[Records drawn from a dataset]
■ ■ ■
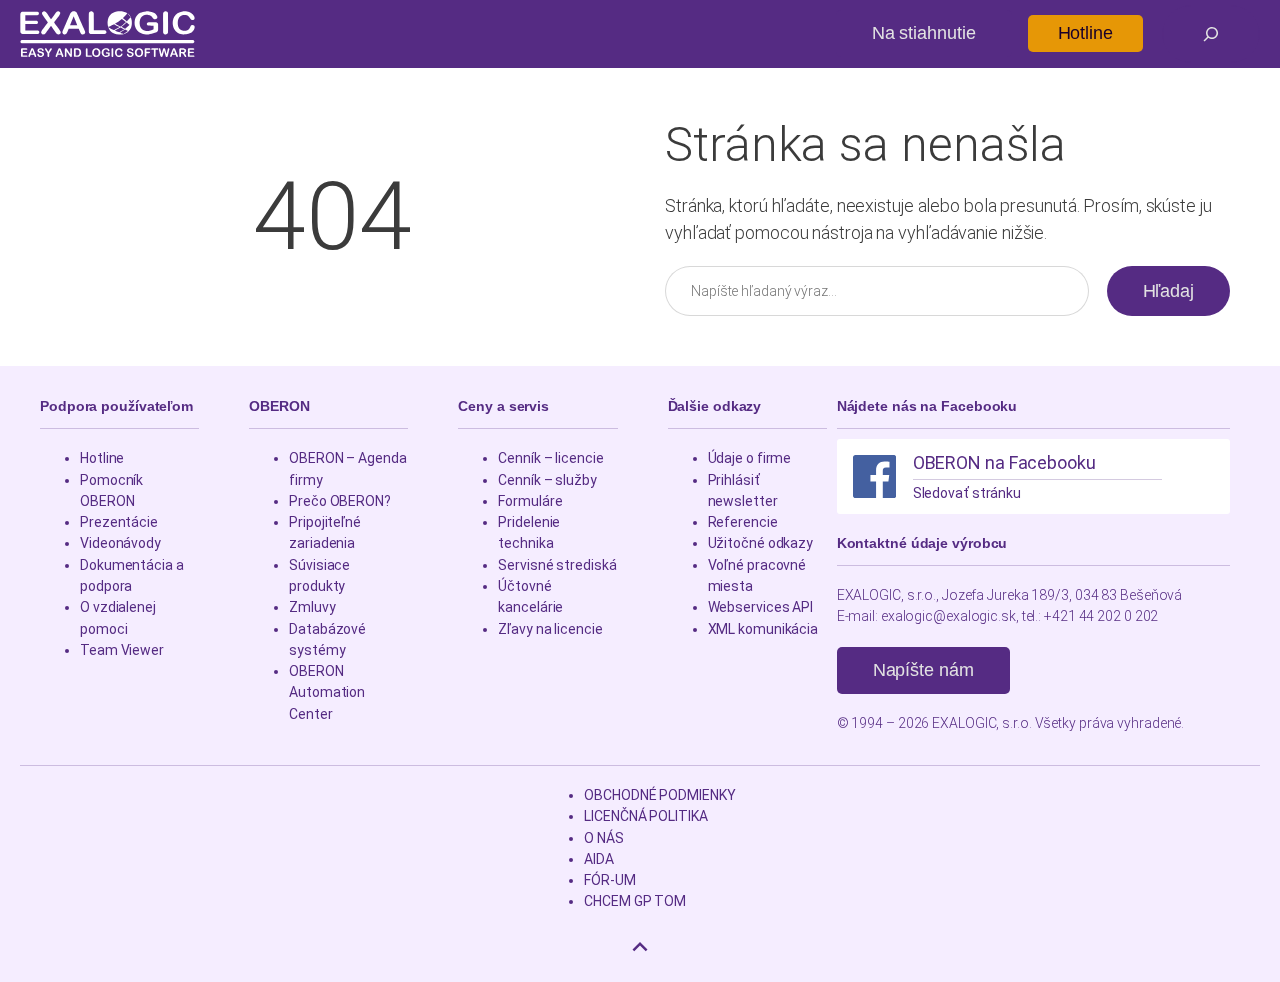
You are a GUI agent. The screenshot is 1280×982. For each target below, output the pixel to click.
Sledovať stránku (967, 493)
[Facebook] (874, 476)
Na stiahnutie (924, 33)
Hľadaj (1168, 291)
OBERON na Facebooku (1004, 462)
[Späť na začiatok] (640, 947)
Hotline (1085, 33)
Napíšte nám (923, 670)
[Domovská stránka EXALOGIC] (107, 34)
■ ■ ■
- **ACTIVITY**
The required output is each record above, reproduced exactly, without its pictures.

- **EXERCISE ANSWER**
You are a GUI agent. The screenshot is 1280×982. For each target below, output the pixel to click.
Sledovať stránku (967, 493)
[Facebook] (874, 476)
Na stiahnutie (924, 33)
Hľadaj (1168, 291)
OBERON na Facebooku (1004, 462)
[Späť na začiatok] (640, 947)
Hotline (1085, 33)
Napíšte nám (923, 670)
[Domovská stránka EXALOGIC] (107, 34)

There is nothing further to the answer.